ある日、車でラジオを聞いていたら、「絶対信じられない一言ランキング」をやっていた。6位「怒らないから言って」、5位「また今度ね」、4位「全米スマッシュヒット」、3位「女子が紹介する"可愛い娘"」、2位「無料」、そして1位は「一生のお願い」ということだった。
聞いていて、結構ウケていたのだが、ふと、少し視点をずらして医療界バージョンを考えてみた。そうするとこれらの「一言」が、わが内科診療、ひいてはわが国の医療の実態と欺瞞(ぎまん)を余すことなく映し出していることに気がついた。
順位もそのままで、一つひとつみていく。
6位「怒らないから言って」。これは、薬のアドヒアランス問題である。この後に、「お薬、余っているでしょ?」と続くわけである。ただ、最近私が思うのは、薬を飲んでいないことに対し、このような上から目線で対応するのはよくない、ということである。確かに、薬は必ず余っているだろう。しかしこれは当たり前なのである。例えば私が誰かに血圧の薬を処方された場合、ちゃんと毎日飲むだろうかと自問してみる。絶対無理(100%はムリ、ということ。立場上)である。生活習慣病の診療においては、「薬を残さず飲むのは結構大変だ」くらいの認識を患者さんと共有していないと、逆に実際のアドヒアランスも上がらないと思っている。

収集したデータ
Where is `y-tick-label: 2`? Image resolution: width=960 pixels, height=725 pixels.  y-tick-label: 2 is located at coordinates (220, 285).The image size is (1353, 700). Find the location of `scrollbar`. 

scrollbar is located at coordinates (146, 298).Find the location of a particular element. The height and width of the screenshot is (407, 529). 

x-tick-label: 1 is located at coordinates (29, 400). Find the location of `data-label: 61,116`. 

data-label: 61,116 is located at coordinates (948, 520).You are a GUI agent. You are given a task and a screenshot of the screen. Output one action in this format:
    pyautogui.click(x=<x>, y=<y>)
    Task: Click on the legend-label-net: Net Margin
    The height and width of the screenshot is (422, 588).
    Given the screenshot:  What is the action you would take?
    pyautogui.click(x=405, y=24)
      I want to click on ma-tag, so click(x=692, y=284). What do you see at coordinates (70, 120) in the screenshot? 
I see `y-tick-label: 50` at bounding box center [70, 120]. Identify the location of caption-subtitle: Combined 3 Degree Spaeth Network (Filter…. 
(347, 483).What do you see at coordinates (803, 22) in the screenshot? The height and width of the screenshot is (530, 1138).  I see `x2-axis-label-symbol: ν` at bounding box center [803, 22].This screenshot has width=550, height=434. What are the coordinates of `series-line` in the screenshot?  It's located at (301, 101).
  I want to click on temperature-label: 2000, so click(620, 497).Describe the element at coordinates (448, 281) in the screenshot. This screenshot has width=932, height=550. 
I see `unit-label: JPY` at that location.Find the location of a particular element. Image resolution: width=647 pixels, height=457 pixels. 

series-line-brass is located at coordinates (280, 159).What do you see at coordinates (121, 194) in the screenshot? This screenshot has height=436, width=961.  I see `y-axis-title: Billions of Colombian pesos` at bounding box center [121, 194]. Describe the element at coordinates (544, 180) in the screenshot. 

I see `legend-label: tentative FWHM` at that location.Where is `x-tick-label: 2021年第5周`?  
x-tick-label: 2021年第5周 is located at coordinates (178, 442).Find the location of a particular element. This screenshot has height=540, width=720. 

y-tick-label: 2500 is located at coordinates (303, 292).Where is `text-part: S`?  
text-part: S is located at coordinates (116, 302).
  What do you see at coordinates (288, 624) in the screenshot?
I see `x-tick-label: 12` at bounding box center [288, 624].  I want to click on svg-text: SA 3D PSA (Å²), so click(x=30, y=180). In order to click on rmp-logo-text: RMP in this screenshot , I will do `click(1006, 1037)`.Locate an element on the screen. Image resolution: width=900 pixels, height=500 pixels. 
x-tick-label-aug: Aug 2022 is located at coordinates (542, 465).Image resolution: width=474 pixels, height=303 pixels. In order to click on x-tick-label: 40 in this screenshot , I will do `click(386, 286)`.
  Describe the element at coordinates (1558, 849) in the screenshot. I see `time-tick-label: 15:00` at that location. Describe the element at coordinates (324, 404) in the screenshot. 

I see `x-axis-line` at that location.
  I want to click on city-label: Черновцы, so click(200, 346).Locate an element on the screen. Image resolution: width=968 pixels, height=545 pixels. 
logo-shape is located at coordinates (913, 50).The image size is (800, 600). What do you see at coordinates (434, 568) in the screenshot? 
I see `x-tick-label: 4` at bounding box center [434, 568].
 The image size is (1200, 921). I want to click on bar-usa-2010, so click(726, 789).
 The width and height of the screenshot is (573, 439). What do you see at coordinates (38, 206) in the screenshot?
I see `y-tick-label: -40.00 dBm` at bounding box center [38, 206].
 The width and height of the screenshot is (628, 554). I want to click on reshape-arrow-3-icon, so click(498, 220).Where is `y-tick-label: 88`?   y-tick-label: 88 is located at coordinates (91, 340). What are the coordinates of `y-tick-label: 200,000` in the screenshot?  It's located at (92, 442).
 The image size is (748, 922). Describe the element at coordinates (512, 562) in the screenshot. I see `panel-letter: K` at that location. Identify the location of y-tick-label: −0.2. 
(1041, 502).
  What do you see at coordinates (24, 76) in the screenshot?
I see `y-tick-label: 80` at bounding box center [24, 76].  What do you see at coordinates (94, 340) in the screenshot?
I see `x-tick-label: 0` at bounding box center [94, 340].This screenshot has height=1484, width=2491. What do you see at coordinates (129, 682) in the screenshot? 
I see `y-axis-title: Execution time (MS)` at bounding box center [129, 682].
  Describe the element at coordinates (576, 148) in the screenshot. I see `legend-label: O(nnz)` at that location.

必要な作業:
提示文のうち、「ある日、車でラジオを聞いてい」で始まり「出していることに気がついた。」まで続く部分を、一字も変えずにそのまま書き出してください。

作業への回答:
ある日、車でラジオを聞いていたら、「絶対信じられない一言ランキング」をやっていた。6位「怒らないから言って」、5位「また今度ね」、4位「全米スマッシュヒット」、3位「女子が紹介する"可愛い娘"」、2位「無料」、そして1位は「一生のお願い」ということだった。
聞いていて、結構ウケていたのだが、ふと、少し視点をずらして医療界バージョンを考えてみた。そうするとこれらの「一言」が、わが内科診療、ひいてはわが国の医療の実態と欺瞞(ぎまん)を余すことなく映し出していることに気がついた。